▶ **Exercise directions**:
Work through the listing below and give again exactly the lines from the one with "[このエントリーをはてなブックマークに追加] (129, 2368)" to the one with "March 2017 (39, 2141)", both ends included. All other lines and all pictures stay out.

** Record set follows **

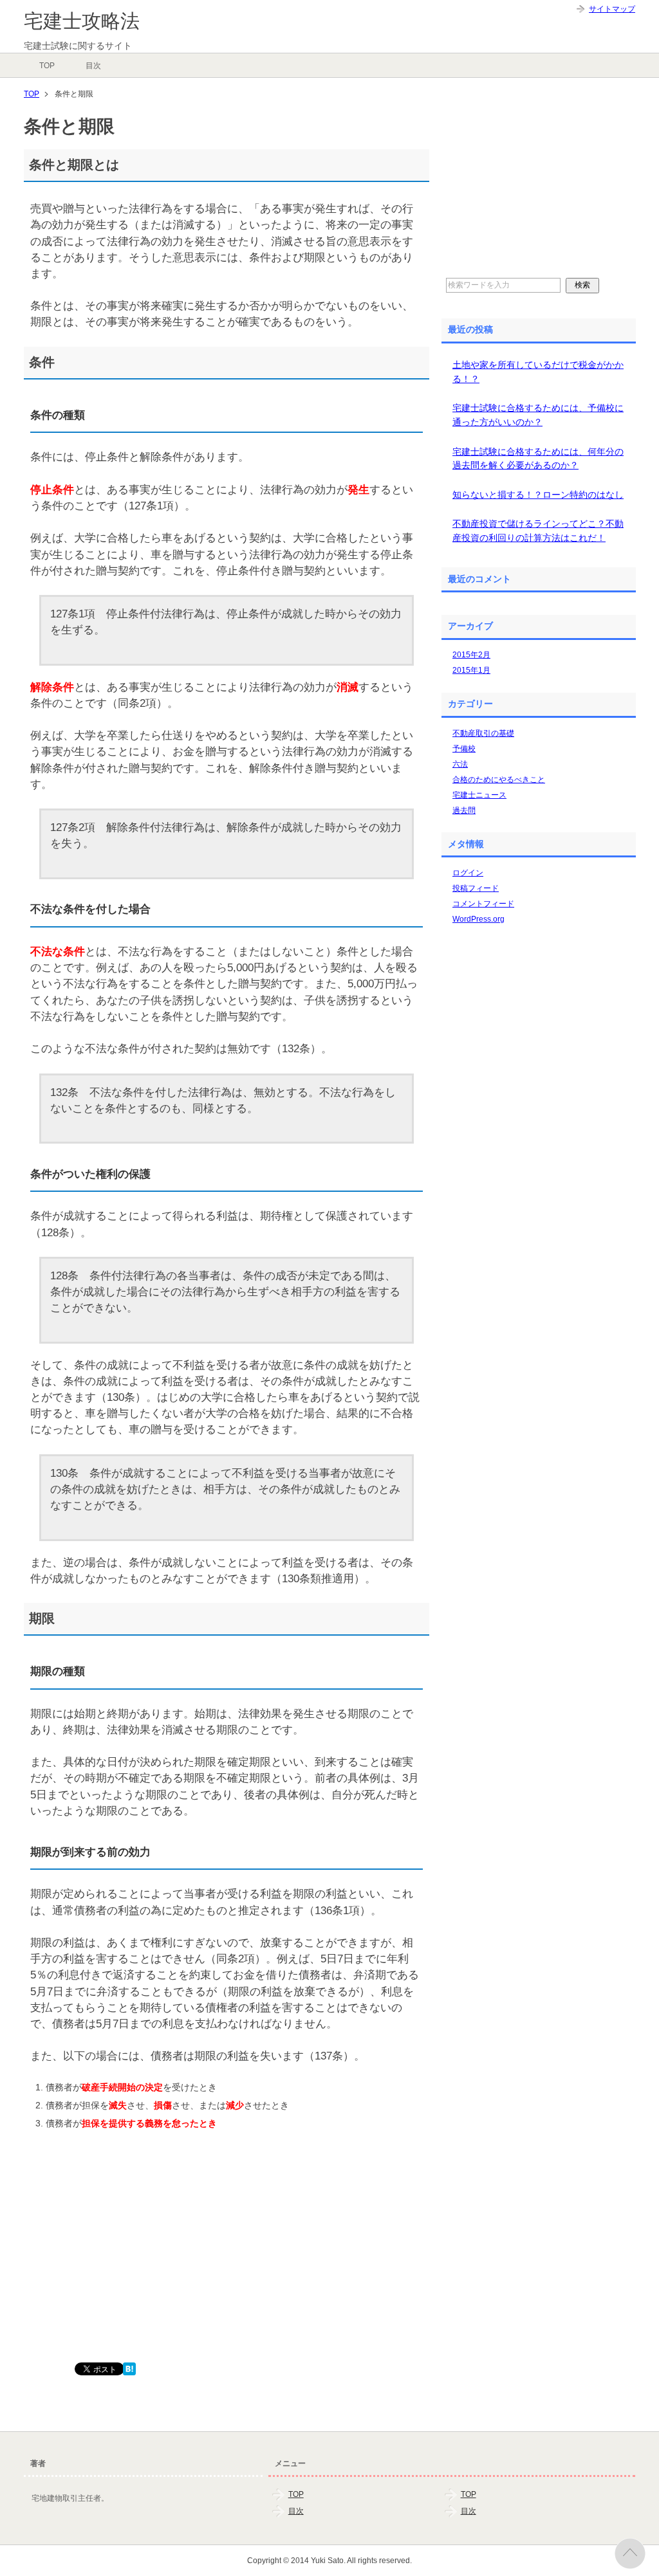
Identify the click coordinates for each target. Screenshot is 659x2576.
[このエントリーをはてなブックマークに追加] (129, 2368)
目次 (93, 65)
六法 (460, 764)
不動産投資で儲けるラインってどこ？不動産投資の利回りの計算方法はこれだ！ (538, 530)
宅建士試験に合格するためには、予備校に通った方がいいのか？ (538, 415)
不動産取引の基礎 (483, 733)
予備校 (464, 748)
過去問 (464, 810)
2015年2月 (471, 654)
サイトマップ (612, 9)
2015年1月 (471, 670)
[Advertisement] (120, 2271)
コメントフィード (483, 903)
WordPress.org (478, 919)
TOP (47, 65)
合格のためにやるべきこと (498, 779)
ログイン (467, 872)
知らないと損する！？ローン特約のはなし (538, 494)
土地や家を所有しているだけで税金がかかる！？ (538, 372)
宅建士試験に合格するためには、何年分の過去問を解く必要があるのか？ (538, 458)
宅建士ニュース (479, 794)
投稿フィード (475, 888)
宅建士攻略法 (82, 21)
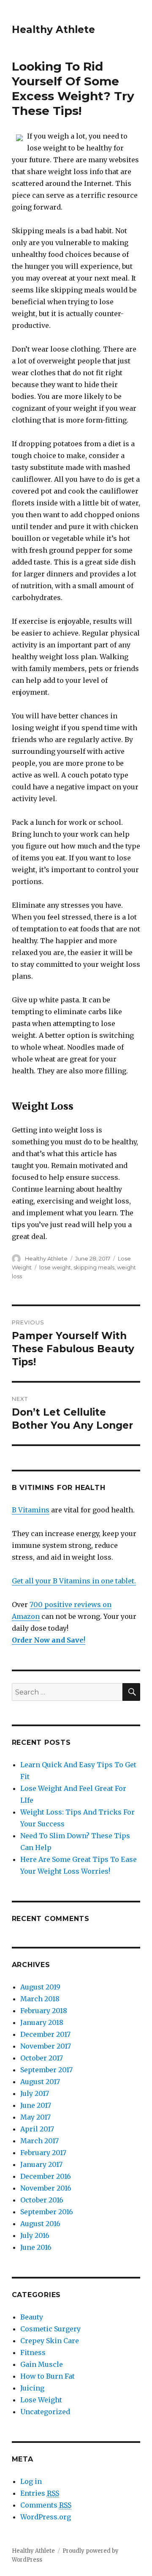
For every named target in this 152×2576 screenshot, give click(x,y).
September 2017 (46, 2070)
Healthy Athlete (53, 29)
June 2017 (35, 2105)
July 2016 (34, 2235)
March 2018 (40, 1999)
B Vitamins (30, 1510)
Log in (31, 2481)
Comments (45, 2505)
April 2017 (37, 2129)
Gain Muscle (41, 2364)
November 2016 (45, 2188)
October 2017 (41, 2058)
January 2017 (41, 2164)
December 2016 (45, 2176)
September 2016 (46, 2212)
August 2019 (40, 1987)
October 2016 (41, 2200)
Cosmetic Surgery (50, 2329)
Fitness (33, 2352)
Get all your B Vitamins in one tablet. (74, 1581)
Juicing (32, 2388)
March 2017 (39, 2141)
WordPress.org (45, 2517)
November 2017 (45, 2046)
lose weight (55, 1267)
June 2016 (36, 2247)
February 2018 (43, 2010)
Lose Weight (41, 2400)
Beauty (31, 2317)
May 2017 (35, 2117)
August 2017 (40, 2081)
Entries (39, 2493)
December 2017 (45, 2034)
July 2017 (34, 2093)
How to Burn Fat (47, 2376)
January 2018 (41, 2022)
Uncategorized (45, 2411)
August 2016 (40, 2223)
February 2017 (43, 2152)
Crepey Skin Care (49, 2340)
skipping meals (93, 1267)
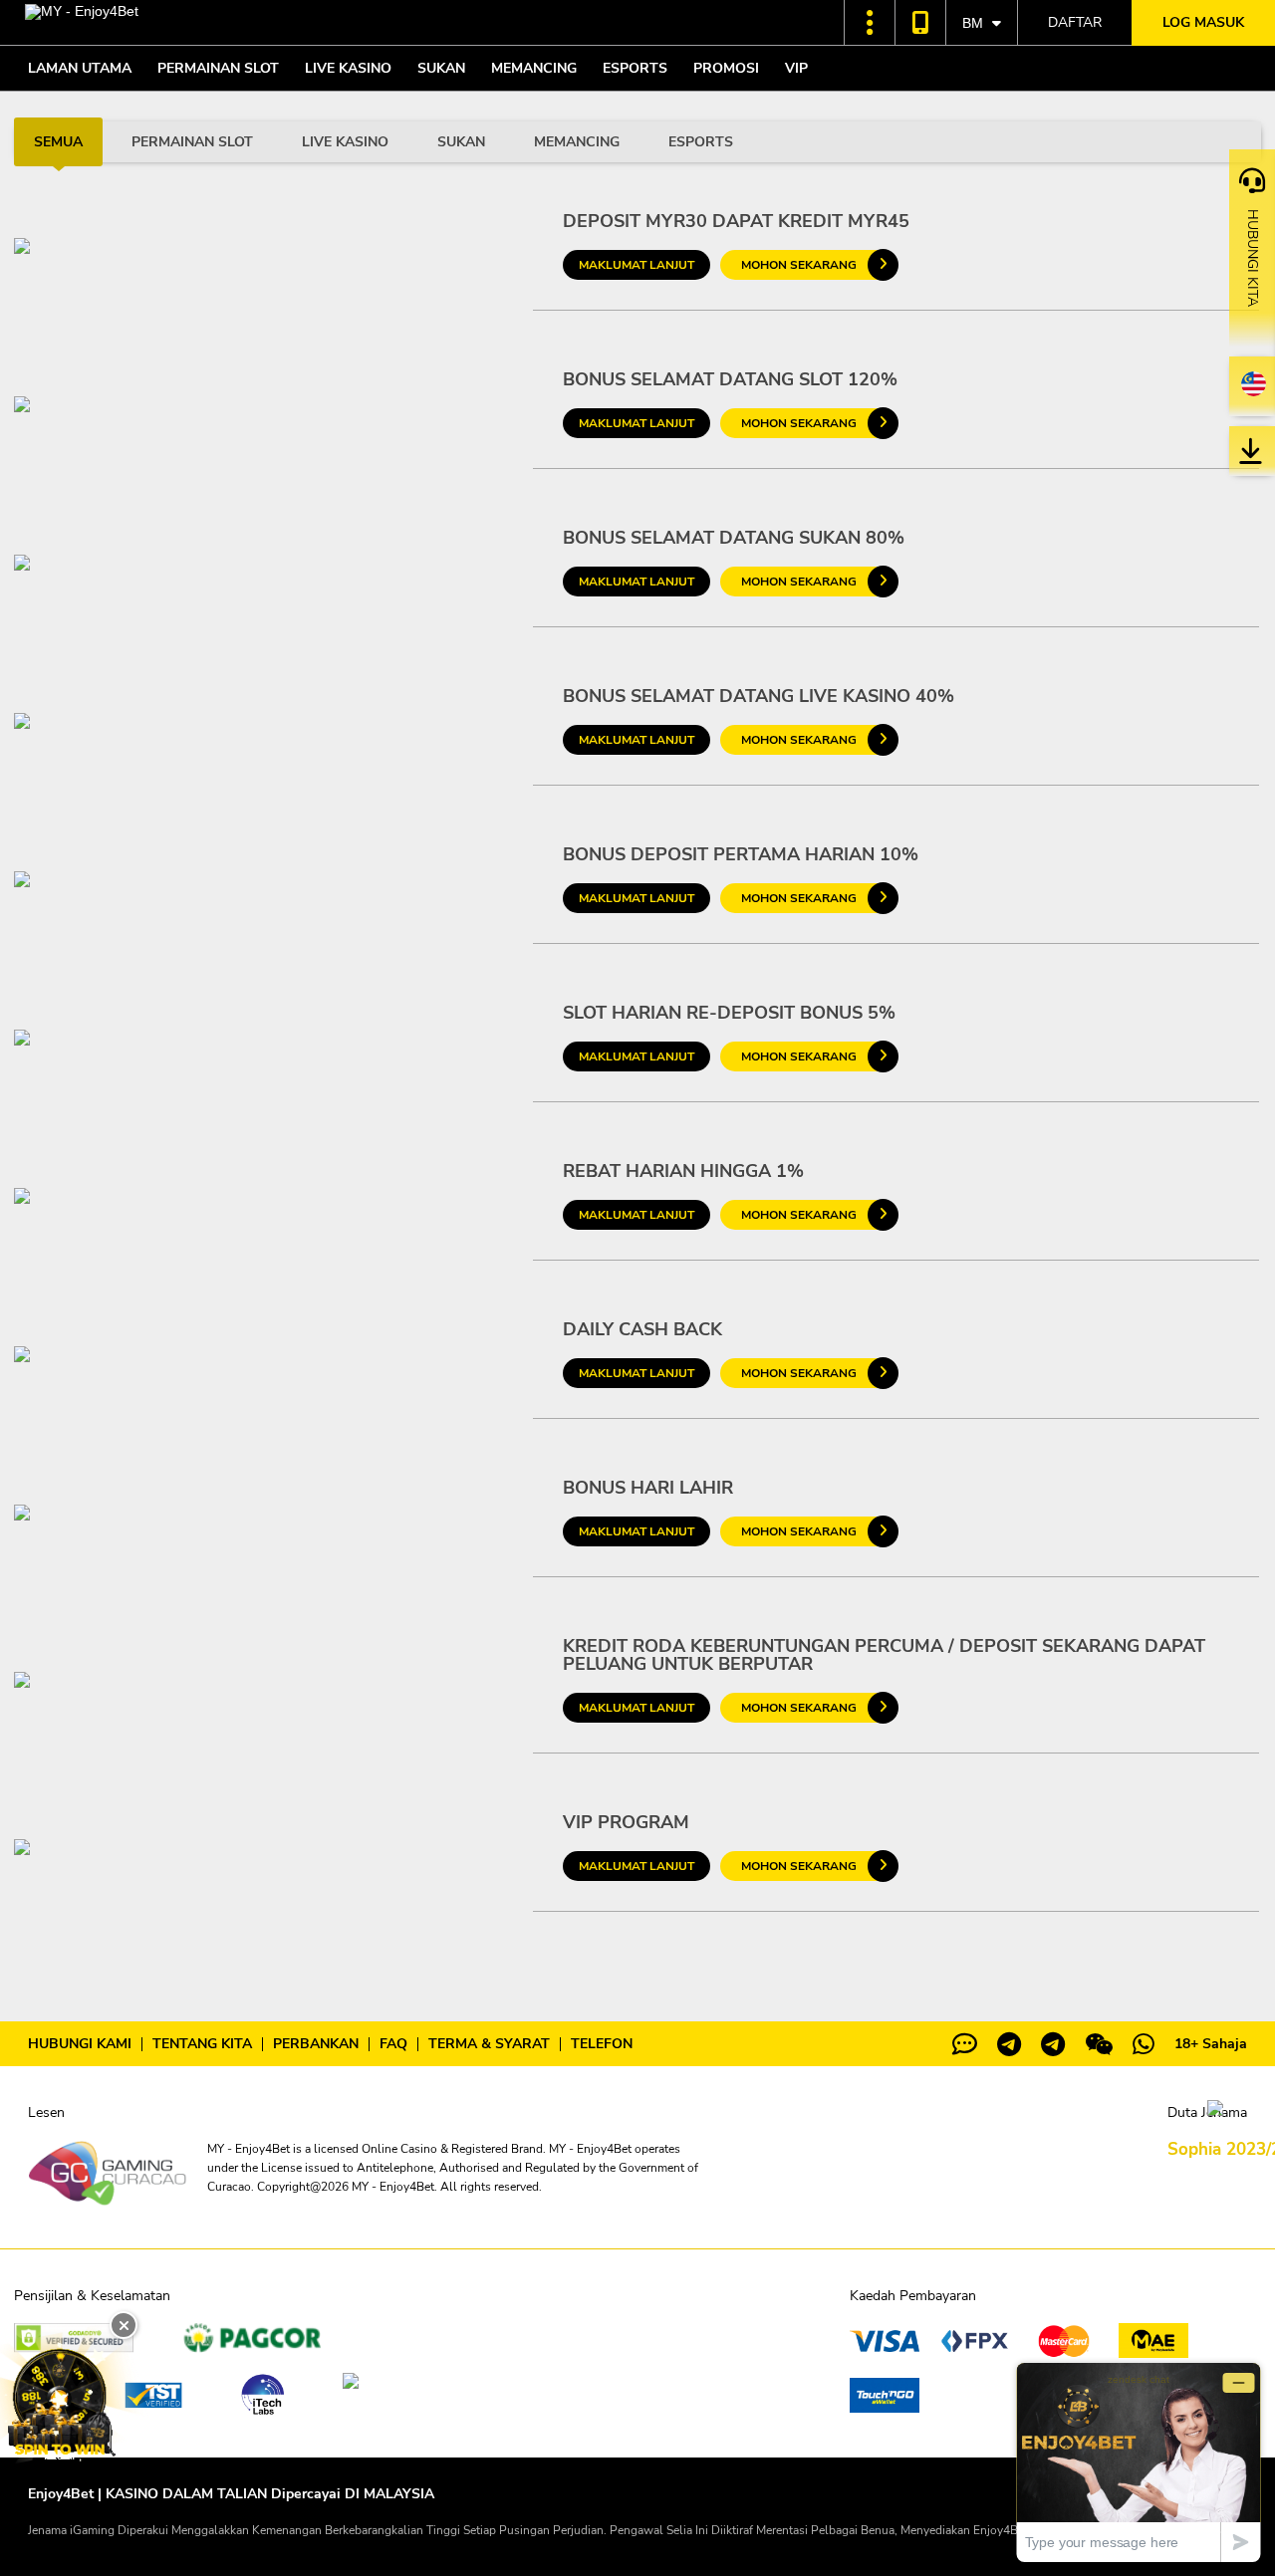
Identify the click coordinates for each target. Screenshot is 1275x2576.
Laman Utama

** End of Record set **

▶ **Task solution**:
[このエントリーをはてなブックマークに追加] (129, 2368)
目次 (93, 65)
六法 (460, 764)
不動産投資で儲けるラインってどこ？不動産投資の利回りの計算方法はこれだ！ (538, 530)
宅建士試験に合格するためには、予備校に通った方がいいのか？ (538, 415)
不動産取引の基礎 (483, 733)
予備校 (464, 748)
過去問 (464, 810)
2015年2月 (471, 654)
サイトマップ (612, 9)
2015年1月 (471, 670)
[Advertisement] (120, 2271)
コメントフィード (483, 903)
WordPress.org (478, 919)
TOP (47, 65)
合格のためにやるべきこと (498, 779)
ログイン (467, 872)
知らないと損する！？ローン特約のはなし (538, 494)
土地や家を所有しているだけで税金がかかる！？ (538, 372)
宅建士試験に合格するためには、何年分の過去問を解く必要があるのか？ (538, 458)
宅建士ニュース (479, 794)
投稿フィード (475, 888)
宅建士攻略法 (82, 21)
For every named target in this 152×2576 screenshot, give click(x,y).
September 2017 (46, 2070)
Healthy Athlete (53, 29)
June 2017 (35, 2105)
July 2016 (34, 2235)
March 2018 (40, 1999)
B Vitamins (30, 1510)
Log in (31, 2481)
Comments (45, 2505)
April 2017 (37, 2129)
Gain Muscle (41, 2364)
November 2016 (45, 2188)
October 2017 (41, 2058)
January 2017 (41, 2164)
December 2016 (45, 2176)
September 2016 (46, 2212)
August 2019 (40, 1987)
October 2016 (41, 2200)
Cosmetic Surgery (50, 2329)
Fitness (33, 2352)
Get all your B Vitamins in one tablet. (74, 1581)
Juicing (32, 2388)
March 2017 (39, 2141)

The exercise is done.